Mayor Bill de Blasio called for a blue-ribbon panel to investigate Gov. Andrew Cuomo’s handling of nursing homes amid the coronavirus crisis — saying in a new interview that “lives might’ve been saved.”
During a discussion with the “Bloomberg Quint” website, de Blasio agreed with the idea of empaneling an independent “Moreland Commission” in the wake of The Post’s revelation that Cuomo admittedly covered up nursing home deaths from COVID-19.
“This whole thing has to be examined. We need the full truth,” the mayor said in the interview published Wednesday.
“It’s extraordinarily troubling on a human level because we don’t even know what it would’ve meant — how many lives might’ve been saved if things had been done differently.”

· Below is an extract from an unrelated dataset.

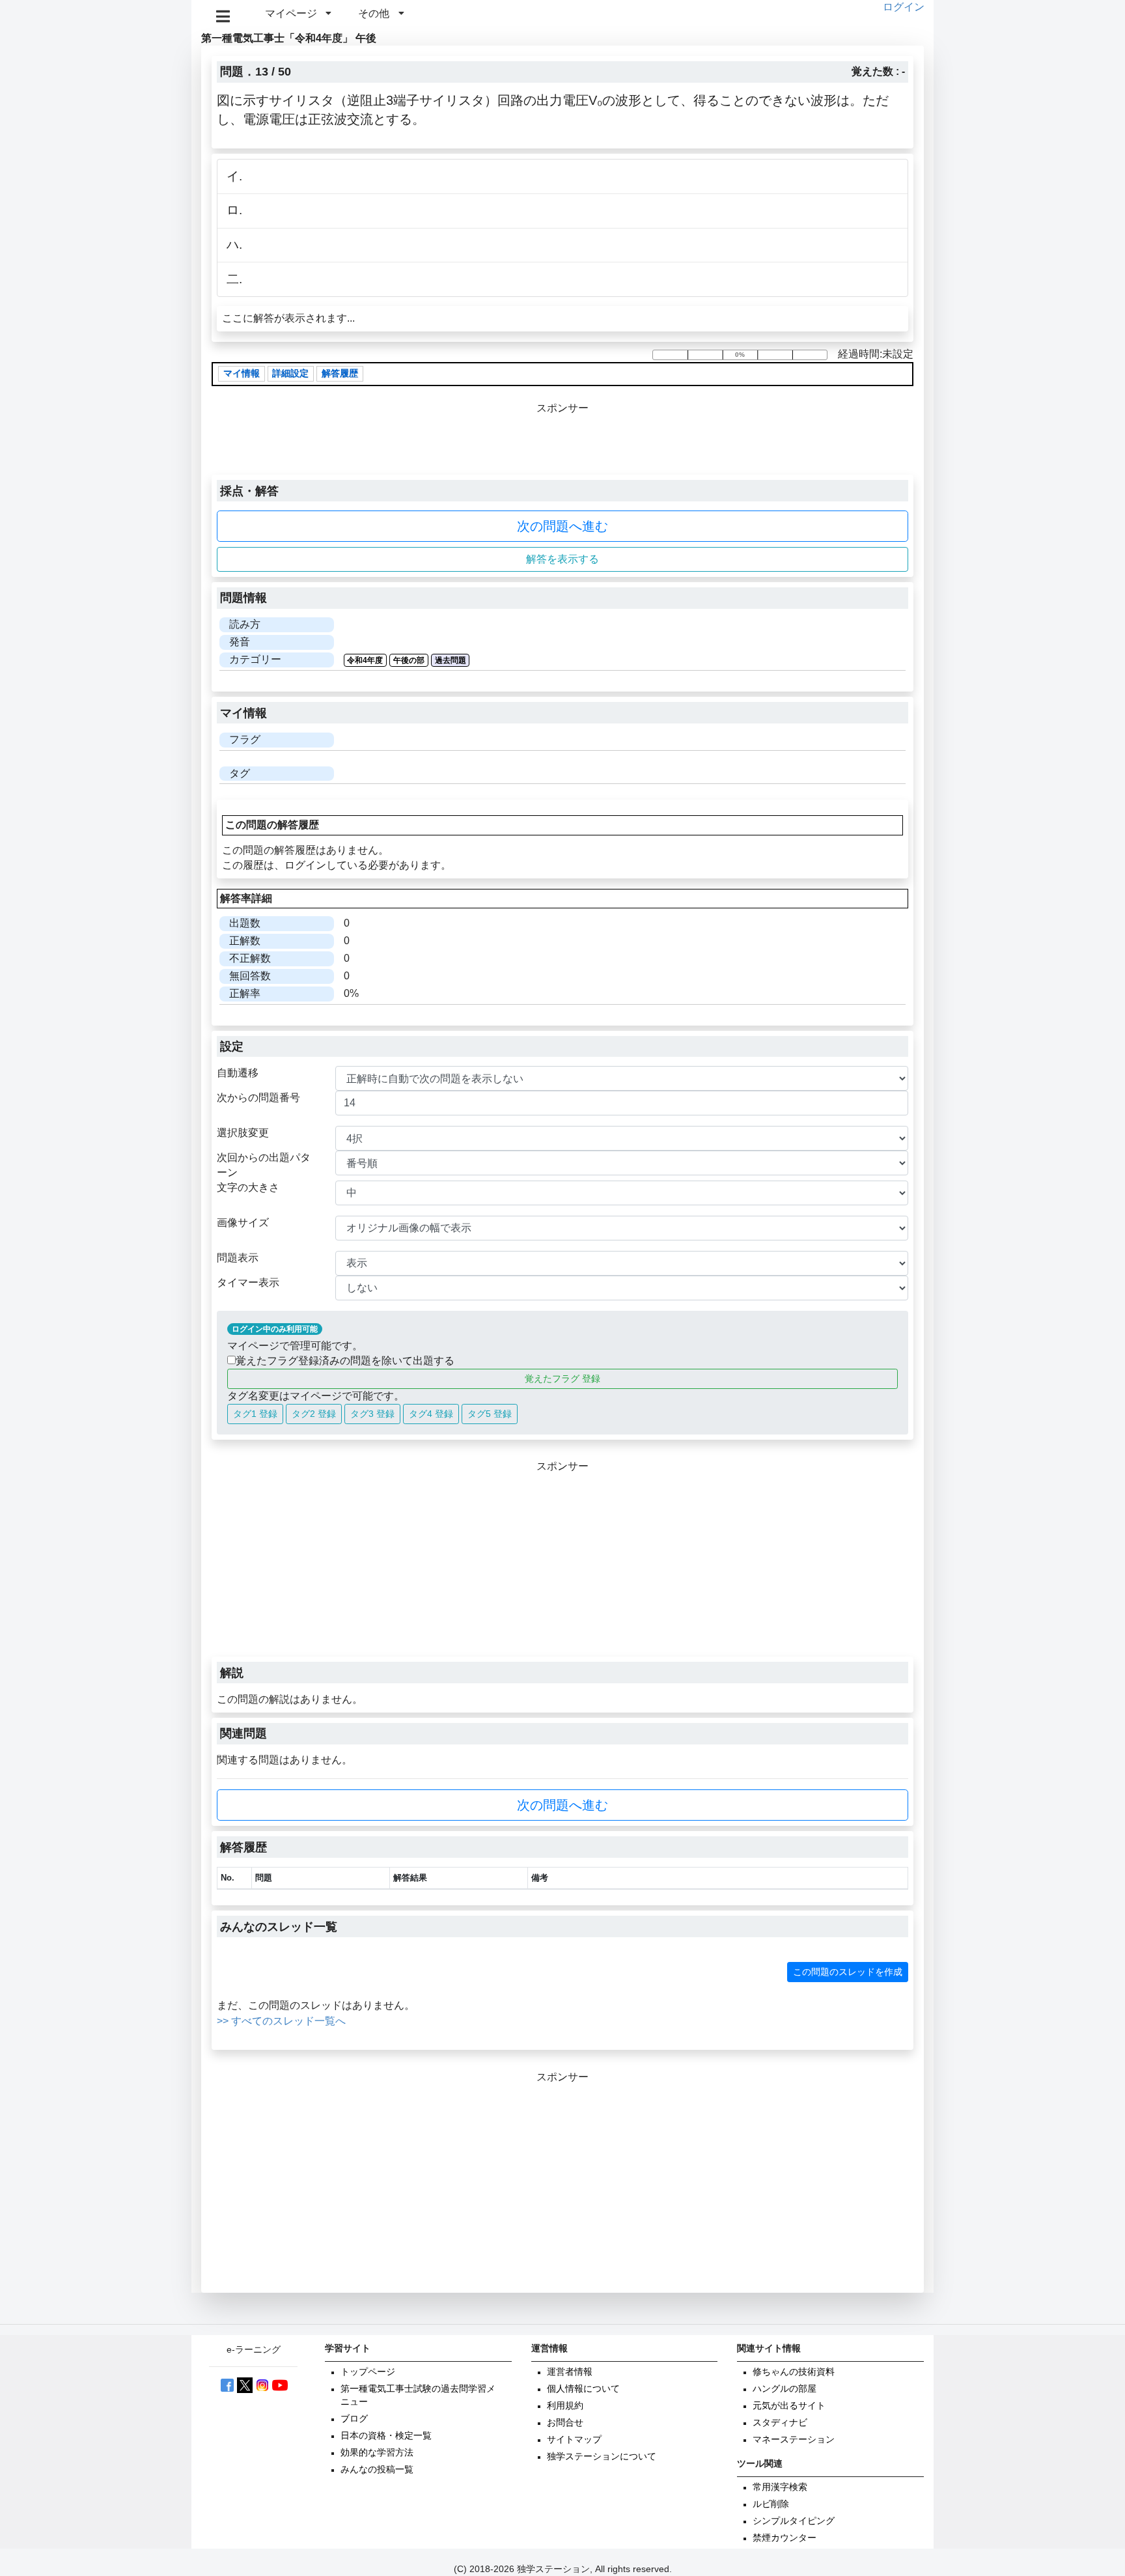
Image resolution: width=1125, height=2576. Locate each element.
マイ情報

Hizzoner’s latter remarks appeared to jibe with those of critics who say the state Health Department’s since-rescinded, March 25 directive for nursing homes to admit COVID-19 patients helped spread the deadly disease among highly vulnerable residents.
De Blasio also said the need to drill down on what may have gone wrong “certainly is not just about looking backward.”
“It’s about looking forward. We need to learn these lessons now — what happened here and what needs to be different in the future,” he said.
It seems unlikely, however, that the 1907 Moreland Act will be invoked over the nursing home scandal, as it authorizes New York’s governor to “either in person or by one or more persons appointed by him for the purpose, to examine and investigate the management and affairs of any department, board, bureau or commission of the state.”
In 2013, Cuomo created a Moreland Commission on Political Corruption but shut it down the following year as part of a deal to pass a package of ethics reforms.
Then-Manhattan US Attorney Preet Bharara later seized the panel’s records and used them in successful prosecutions of former Assembly Speaker Sheldon Silver (D-Manhattan) and former Senate Majority Leader Dean Skelos (R-LI).
Bharara also investigated what he called Cuomo’s “premature closing” of the commission, but announced in 2016 that without “additional proof…there is insufficient evidence to prove a federal crime.”